The solution involved creating a custom WAF rule that uses both IP address and a secret User-Agent header. Kind of like a two-factor authentication system for monitoring traffic. Secure enough to keep the bad guys out, specific enough to let monitoring through.
What Actually Works in Production
After all that learning the hard way, my final setup is refreshingly simple. Basic Uptime Kuma deployment without any of the Docker socket complexity. Local testing uses network-based monitoring. Production services get monitored through carefully configured Cloudflare exceptions.

The whole experience reminded me of something I keep learning over and over: the fancy solution isn’t always the right solution. Sometimes the tool that works reliably beats the tool that does everything perfectly in theory.
The Lessons Nobody Warns You About
Snap Packages Have Hidden Gotchas – That “easier” installation method can create harder operational challenges down the road. The sandboxing is more aggressive than you might expect.
Firewall Basics Still Matter – Docker port mapping gets your container talking to the host, but it doesn’t magically create firewall exceptions. I should know this by now, but it still trips me up.
Know When to Stop Fighting – I probably spent two hours trying to make Docker socket monitoring work when network monitoring was always the better approach.
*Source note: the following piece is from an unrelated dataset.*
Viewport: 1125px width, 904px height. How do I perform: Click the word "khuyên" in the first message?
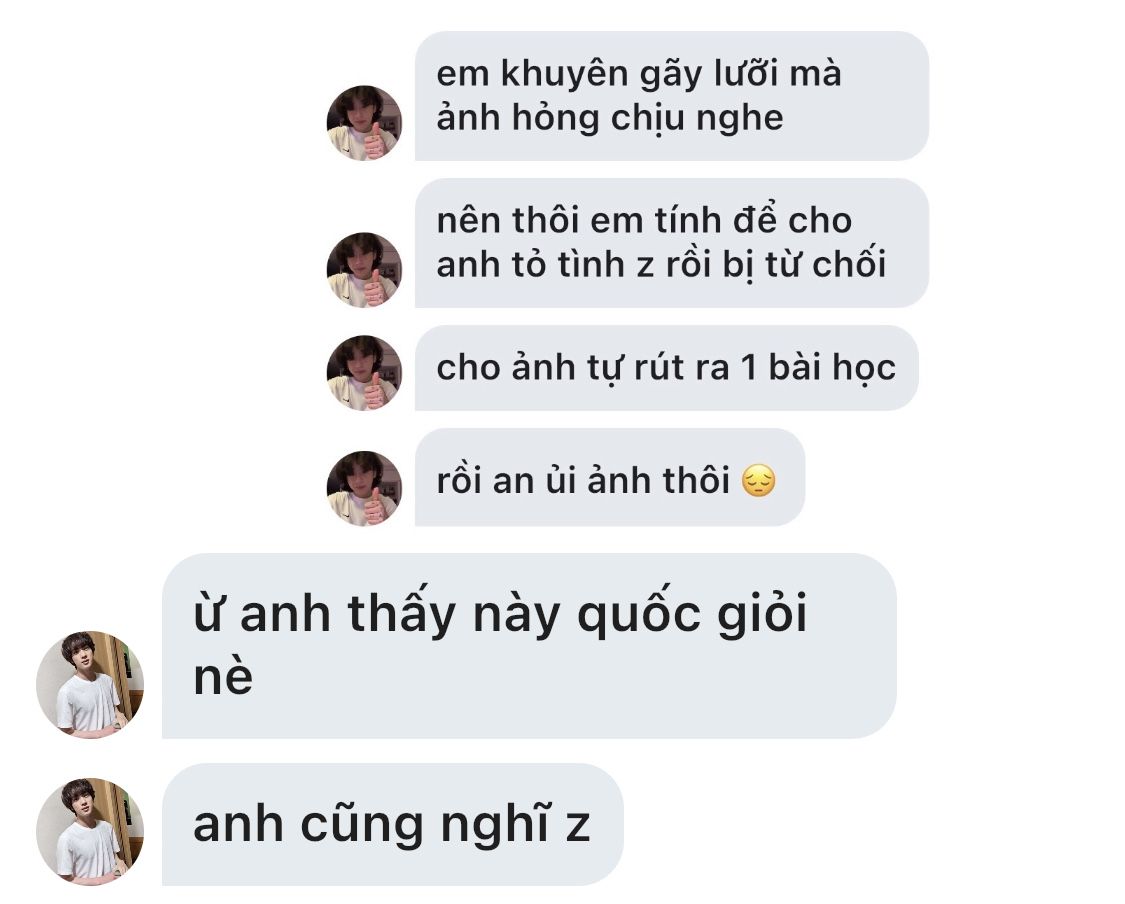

Sometimes the system is telling you something important.
Monitoring Security Is Real – WAF protection that stops monitoring tools is working as designed. The trick is creating controlled exceptions that don’t compromise the actual security.
This whole project started with embarrassment over missed downtime and ended up being a crash course in Linux permissions, container security, and network monitoring. Plus, now I can sleep better knowing I’ll get an alert before my customers do.
The Bigger Picture
This monitoring setup is just the foundation. The real value comes when you can respond to issues faster than your customers can notice them. Next step is connecting these alerts to automated responses—maybe auto-restart services, send targeted notifications, or escalate based on severity.
The infrastructure for reliable client services is never “done,” but at least now I have eyes on what’s happening when AWS decides to have another bad day.
Have you been caught off guard by infrastructure failures? I’d love to hear about your monitoring setups and whether you’ve run into similar permission issues with Docker. What’s your approach to monitoring services behind WAF protection?
And if anyone else has been surprised by Snap package limitations, I’d love to commiserate. Sometimes the “easier” path creates the most interesting challenges.
Building reliable infrastructure for client work means accepting that you’ll find out about problems in the most embarrassing ways possible—until you don’t. Sometimes the best monitoring setup is the one that actually works, not the one that looks the most impressive on paper.